### RECORDS FOR THE TASK

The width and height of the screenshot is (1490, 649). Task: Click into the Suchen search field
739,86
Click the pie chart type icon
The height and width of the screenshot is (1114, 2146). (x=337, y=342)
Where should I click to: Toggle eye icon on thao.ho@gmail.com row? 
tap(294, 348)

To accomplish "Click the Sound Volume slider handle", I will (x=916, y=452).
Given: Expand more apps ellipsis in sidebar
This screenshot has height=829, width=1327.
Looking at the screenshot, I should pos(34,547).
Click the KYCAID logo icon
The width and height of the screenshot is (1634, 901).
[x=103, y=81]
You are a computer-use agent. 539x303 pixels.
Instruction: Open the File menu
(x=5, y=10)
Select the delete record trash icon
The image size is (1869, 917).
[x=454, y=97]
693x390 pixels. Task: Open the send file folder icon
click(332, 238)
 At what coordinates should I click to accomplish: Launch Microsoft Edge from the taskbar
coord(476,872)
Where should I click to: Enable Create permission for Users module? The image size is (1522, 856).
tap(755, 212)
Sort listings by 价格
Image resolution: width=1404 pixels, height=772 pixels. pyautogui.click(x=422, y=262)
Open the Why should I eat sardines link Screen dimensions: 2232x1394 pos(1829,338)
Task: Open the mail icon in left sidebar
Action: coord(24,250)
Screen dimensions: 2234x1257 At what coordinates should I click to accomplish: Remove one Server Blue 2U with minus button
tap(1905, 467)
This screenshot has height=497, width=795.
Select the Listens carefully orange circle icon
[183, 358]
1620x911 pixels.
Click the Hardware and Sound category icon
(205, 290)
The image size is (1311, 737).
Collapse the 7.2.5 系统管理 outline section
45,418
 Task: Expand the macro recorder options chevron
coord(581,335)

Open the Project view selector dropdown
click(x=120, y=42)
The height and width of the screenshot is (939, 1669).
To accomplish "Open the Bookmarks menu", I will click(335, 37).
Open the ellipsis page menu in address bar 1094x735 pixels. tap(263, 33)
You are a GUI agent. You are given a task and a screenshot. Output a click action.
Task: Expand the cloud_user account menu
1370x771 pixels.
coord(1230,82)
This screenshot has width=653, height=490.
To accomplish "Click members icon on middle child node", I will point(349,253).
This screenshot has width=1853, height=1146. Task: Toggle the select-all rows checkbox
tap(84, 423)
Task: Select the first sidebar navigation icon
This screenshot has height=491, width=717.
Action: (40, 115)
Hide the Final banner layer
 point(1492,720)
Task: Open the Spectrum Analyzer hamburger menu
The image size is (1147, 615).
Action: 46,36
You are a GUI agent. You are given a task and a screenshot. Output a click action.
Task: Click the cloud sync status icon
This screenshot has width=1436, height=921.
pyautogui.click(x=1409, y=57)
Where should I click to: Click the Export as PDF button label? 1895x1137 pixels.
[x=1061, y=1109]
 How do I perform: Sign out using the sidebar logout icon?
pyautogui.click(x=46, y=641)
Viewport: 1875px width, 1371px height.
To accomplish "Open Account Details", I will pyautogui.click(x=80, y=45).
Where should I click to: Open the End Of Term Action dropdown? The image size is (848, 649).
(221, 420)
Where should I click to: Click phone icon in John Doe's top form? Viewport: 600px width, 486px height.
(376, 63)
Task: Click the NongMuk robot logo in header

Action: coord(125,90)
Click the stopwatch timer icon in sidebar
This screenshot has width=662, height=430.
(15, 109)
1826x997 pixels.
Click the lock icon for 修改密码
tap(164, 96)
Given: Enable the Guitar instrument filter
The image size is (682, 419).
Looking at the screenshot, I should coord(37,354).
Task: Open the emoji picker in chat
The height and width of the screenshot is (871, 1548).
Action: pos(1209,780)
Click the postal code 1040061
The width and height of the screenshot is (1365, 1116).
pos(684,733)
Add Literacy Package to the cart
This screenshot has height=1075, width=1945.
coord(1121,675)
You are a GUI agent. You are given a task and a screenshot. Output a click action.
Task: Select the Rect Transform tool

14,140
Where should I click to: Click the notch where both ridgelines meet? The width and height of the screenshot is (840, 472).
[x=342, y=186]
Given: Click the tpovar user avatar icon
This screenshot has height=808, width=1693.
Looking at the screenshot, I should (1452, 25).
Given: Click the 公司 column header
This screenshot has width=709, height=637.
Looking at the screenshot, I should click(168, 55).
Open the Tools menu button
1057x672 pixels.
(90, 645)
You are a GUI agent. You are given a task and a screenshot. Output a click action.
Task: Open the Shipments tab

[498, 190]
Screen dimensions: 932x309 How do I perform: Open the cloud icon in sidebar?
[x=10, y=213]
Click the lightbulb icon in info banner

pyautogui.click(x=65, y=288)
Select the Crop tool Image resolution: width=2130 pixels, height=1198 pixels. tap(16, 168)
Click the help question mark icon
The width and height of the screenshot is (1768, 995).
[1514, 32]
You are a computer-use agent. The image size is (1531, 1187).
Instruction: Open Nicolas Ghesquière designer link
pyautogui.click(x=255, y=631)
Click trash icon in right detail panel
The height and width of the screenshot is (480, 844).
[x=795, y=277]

### GOAL OF THE EXERCISE
When you reach the line with "Task: Expand the cloud_user account menu" in the records above, start writing out lines exactly, and stop once the line with "Viewport: 1875px width, 1371px height." has been written; include nothing else.

### FINISHED EXERCISE
Task: Expand the cloud_user account menu
1370x771 pixels.
coord(1230,82)
This screenshot has width=653, height=490.
To accomplish "Click members icon on middle child node", I will point(349,253).
This screenshot has width=1853, height=1146. Task: Toggle the select-all rows checkbox
tap(84, 423)
Task: Select the first sidebar navigation icon
This screenshot has height=491, width=717.
Action: (40, 115)
Hide the Final banner layer
 point(1492,720)
Task: Open the Spectrum Analyzer hamburger menu
The image size is (1147, 615).
Action: 46,36
You are a GUI agent. You are given a task and a screenshot. Output a click action.
Task: Click the cloud sync status icon
This screenshot has width=1436, height=921.
pyautogui.click(x=1409, y=57)
Where should I click to: Click the Export as PDF button label? 1895x1137 pixels.
[x=1061, y=1109]
 How do I perform: Sign out using the sidebar logout icon?
pyautogui.click(x=46, y=641)
Viewport: 1875px width, 1371px height.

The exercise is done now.